Another Mrs Calvert owns these alpaccas and takes visitors 'Alpacca Walking' around Low Row Alpacca Walks Its a very peaceful and relaxing pastime and great fun too. Cath is very knowledgeable about the area. This is a great way to gain insider information from a local.
Once again the path takes you through woodland, through a gate and down some steps to the main road. Turn left and you will straight away see the village sign for Low Row.
Walk along the road approximately 50 yards and take the road on your right signposted Crackpot and Summer Lodge.
In a very short while you will come to Isles Bridge. Do not cross over the bridge but go through the little gate on your left with finger post to Reeth.
Keep the river on your right all the time. The path follows the river for just over a mile. There are plenty of places to come off the path and sit by the river to listen to the birds but be aware that the River Swale is a deceptively fast flowing river and dogs & children must be supervised at all times.
Shortly after leaving Isles Bridge the path suddenly is the top of a retaining wall! Built to keep the river from flooding the fields it is broad enough to be safe but strong trainers or walking boots are required. I'm afraid there's nowhere in the dales suitable for walking in flip-flops! Stone paths can be slippery at any time of year, tree roots and rabbit holes can catch you out so please wear suitable footwear.
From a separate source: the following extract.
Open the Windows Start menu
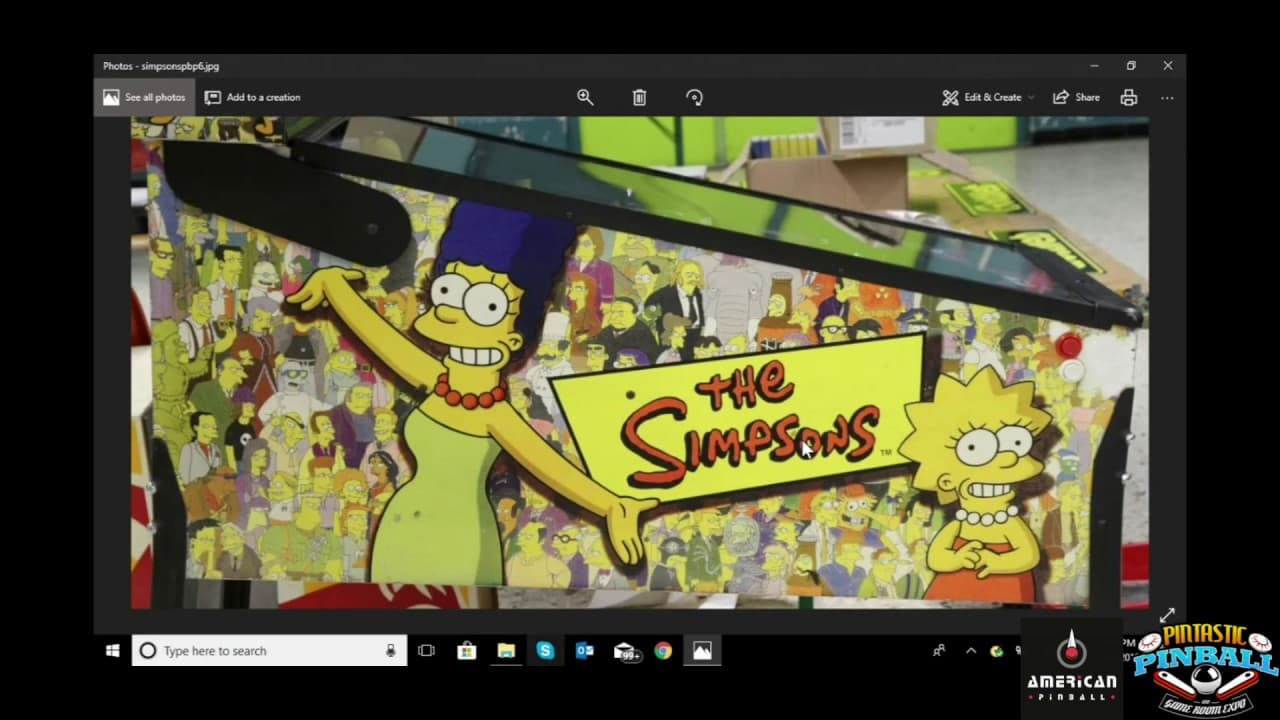[x=113, y=651]
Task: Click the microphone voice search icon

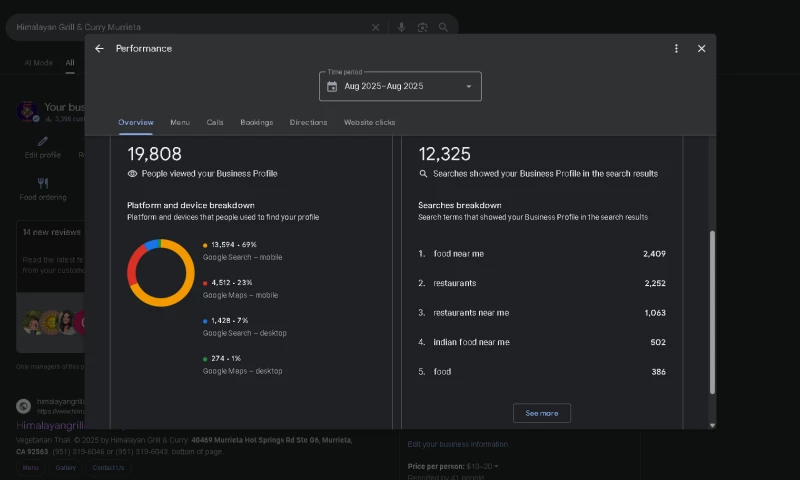Action: [401, 27]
The wall top walkway is only a short stretch and then reverts to a more normal path.
You are now walking back towards the village with the river on your right and Low Row on the left. At the first gate look up and left. Hillcrest is visible between the two copper beech trees.
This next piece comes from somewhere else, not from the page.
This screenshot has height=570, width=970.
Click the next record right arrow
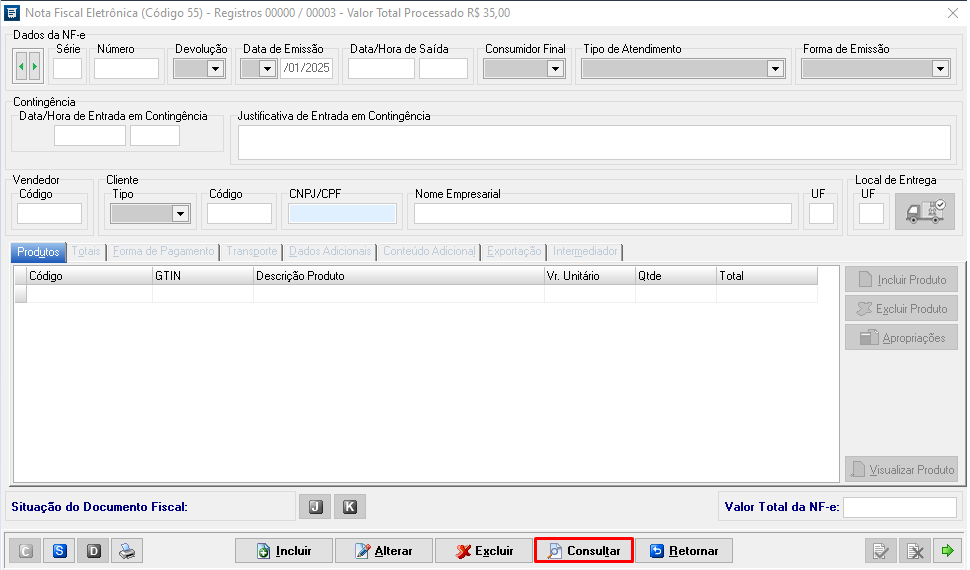pyautogui.click(x=35, y=68)
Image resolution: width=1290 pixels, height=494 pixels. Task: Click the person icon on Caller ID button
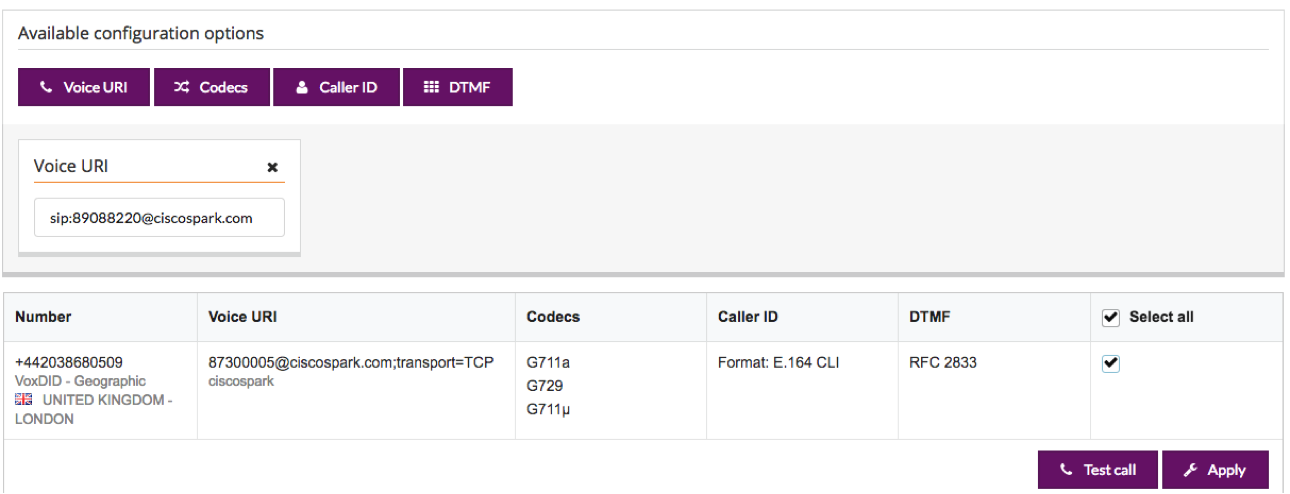click(x=302, y=88)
The path winds it way along the riverside, over wooden bridges that spanning small becks full of water making its way to the river. The landscape varies from pasture, meadow and woodland. Finally the path curves left, over a wooden walkway to steps that take you up a winding path to the road.
Where the path meets the road turn left and walk back to the village taking care to be facing the oncoming traffic. The B6270 isn't a busy road and it is easy to hear cars coming.
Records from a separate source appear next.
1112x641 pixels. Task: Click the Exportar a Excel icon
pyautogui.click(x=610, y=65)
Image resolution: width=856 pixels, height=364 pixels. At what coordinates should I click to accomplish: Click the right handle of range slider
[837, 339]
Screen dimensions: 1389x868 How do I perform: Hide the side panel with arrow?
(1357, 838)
The Punchbowl Inn is the perfect resting & refuelling stop. Open for lunch Wednesday to Sunday (best to book on Sundays) my soup was delicious.
If you are not holidaying at Hillcrest then The Punchbowl Inn is a good place to park and start your walk. Walk west along the village and turn right up the little road on which a red telephone box stands. You will see Hillcrest Cottage and the path as described at the beginning of this blog. Enjoy!